### Stored data
Start of Block
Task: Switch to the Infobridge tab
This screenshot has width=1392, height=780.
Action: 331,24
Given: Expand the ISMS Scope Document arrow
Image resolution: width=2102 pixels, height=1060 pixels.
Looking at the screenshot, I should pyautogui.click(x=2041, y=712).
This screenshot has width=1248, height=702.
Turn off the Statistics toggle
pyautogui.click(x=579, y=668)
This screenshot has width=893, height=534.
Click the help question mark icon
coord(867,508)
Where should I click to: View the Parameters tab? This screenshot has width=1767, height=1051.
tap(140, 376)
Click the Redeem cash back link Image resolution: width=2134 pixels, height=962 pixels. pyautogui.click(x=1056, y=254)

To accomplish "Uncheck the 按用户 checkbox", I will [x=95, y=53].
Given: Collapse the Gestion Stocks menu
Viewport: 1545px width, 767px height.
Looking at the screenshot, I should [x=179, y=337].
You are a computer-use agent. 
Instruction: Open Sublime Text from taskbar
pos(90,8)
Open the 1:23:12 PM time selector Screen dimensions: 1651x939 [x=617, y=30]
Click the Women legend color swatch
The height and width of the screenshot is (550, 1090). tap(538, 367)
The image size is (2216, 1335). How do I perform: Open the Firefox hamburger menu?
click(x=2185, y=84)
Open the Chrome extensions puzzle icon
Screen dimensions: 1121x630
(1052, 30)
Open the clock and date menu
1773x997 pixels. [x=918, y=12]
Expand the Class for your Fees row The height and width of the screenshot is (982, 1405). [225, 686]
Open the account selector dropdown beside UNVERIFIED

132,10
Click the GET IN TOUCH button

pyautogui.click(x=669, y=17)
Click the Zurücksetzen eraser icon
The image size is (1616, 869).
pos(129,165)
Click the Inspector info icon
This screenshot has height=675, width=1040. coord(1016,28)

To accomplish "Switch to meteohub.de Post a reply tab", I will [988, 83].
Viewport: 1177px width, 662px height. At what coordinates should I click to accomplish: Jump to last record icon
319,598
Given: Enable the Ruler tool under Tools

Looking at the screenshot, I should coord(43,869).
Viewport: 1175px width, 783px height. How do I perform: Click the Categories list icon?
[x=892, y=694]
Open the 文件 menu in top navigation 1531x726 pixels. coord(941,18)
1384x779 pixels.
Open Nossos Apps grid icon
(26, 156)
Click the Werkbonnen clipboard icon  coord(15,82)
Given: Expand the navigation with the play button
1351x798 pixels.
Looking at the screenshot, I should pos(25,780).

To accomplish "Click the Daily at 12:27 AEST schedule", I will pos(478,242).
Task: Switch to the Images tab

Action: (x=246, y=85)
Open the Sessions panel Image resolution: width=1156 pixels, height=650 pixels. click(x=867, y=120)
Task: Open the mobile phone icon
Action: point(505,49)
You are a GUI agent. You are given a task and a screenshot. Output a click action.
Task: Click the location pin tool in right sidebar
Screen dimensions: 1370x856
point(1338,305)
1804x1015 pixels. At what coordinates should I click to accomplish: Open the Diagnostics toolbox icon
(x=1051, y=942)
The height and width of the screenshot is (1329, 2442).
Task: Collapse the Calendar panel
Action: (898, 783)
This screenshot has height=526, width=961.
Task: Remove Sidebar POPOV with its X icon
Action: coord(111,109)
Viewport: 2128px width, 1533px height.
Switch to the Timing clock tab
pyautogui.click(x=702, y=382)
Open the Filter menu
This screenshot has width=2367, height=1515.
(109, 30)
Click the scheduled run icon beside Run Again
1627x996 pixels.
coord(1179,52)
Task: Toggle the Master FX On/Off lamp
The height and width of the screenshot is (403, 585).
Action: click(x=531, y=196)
End of Block
Would you give the entries back word for word?

Task: Switch to the Infobridge tab
This screenshot has width=1392, height=780.
Action: 331,24
Given: Expand the ISMS Scope Document arrow
Image resolution: width=2102 pixels, height=1060 pixels.
Looking at the screenshot, I should pyautogui.click(x=2041, y=712).
This screenshot has width=1248, height=702.
Turn off the Statistics toggle
pyautogui.click(x=579, y=668)
This screenshot has width=893, height=534.
Click the help question mark icon
coord(867,508)
Where should I click to: View the Parameters tab? This screenshot has width=1767, height=1051.
tap(140, 376)
Click the Redeem cash back link Image resolution: width=2134 pixels, height=962 pixels. pyautogui.click(x=1056, y=254)

To accomplish "Uncheck the 按用户 checkbox", I will [x=95, y=53].
Given: Collapse the Gestion Stocks menu
Viewport: 1545px width, 767px height.
Looking at the screenshot, I should [x=179, y=337].
You are a computer-use agent. 
Instruction: Open Sublime Text from taskbar
pos(90,8)
Open the 1:23:12 PM time selector Screen dimensions: 1651x939 [x=617, y=30]
Click the Women legend color swatch
The height and width of the screenshot is (550, 1090). tap(538, 367)
The image size is (2216, 1335). How do I perform: Open the Firefox hamburger menu?
click(x=2185, y=84)
Open the Chrome extensions puzzle icon
Screen dimensions: 1121x630
(1052, 30)
Open the clock and date menu
1773x997 pixels. [x=918, y=12]
Expand the Class for your Fees row The height and width of the screenshot is (982, 1405). [225, 686]
Open the account selector dropdown beside UNVERIFIED

132,10
Click the GET IN TOUCH button

pyautogui.click(x=669, y=17)
Click the Zurücksetzen eraser icon
The image size is (1616, 869).
pos(129,165)
Click the Inspector info icon
This screenshot has height=675, width=1040. coord(1016,28)

To accomplish "Switch to meteohub.de Post a reply tab", I will [988, 83].
Viewport: 1177px width, 662px height. At what coordinates should I click to accomplish: Jump to last record icon
319,598
Given: Enable the Ruler tool under Tools

Looking at the screenshot, I should coord(43,869).
Viewport: 1175px width, 783px height. How do I perform: Click the Categories list icon?
[x=892, y=694]
Open the 文件 menu in top navigation 1531x726 pixels. coord(941,18)
1384x779 pixels.
Open Nossos Apps grid icon
(26, 156)
Click the Werkbonnen clipboard icon  coord(15,82)
Given: Expand the navigation with the play button
1351x798 pixels.
Looking at the screenshot, I should pos(25,780).

To accomplish "Click the Daily at 12:27 AEST schedule", I will pos(478,242).
Task: Switch to the Images tab

Action: (x=246, y=85)
Open the Sessions panel Image resolution: width=1156 pixels, height=650 pixels. click(x=867, y=120)
Task: Open the mobile phone icon
Action: point(505,49)
You are a GUI agent. You are given a task and a screenshot. Output a click action.
Task: Click the location pin tool in right sidebar
Screen dimensions: 1370x856
point(1338,305)
1804x1015 pixels. At what coordinates should I click to accomplish: Open the Diagnostics toolbox icon
(x=1051, y=942)
The height and width of the screenshot is (1329, 2442).
Task: Collapse the Calendar panel
Action: (898, 783)
This screenshot has height=526, width=961.
Task: Remove Sidebar POPOV with its X icon
Action: coord(111,109)
Viewport: 2128px width, 1533px height.
Switch to the Timing clock tab
pyautogui.click(x=702, y=382)
Open the Filter menu
This screenshot has width=2367, height=1515.
(109, 30)
Click the scheduled run icon beside Run Again
1627x996 pixels.
coord(1179,52)
Task: Toggle the Master FX On/Off lamp
The height and width of the screenshot is (403, 585).
Action: click(x=531, y=196)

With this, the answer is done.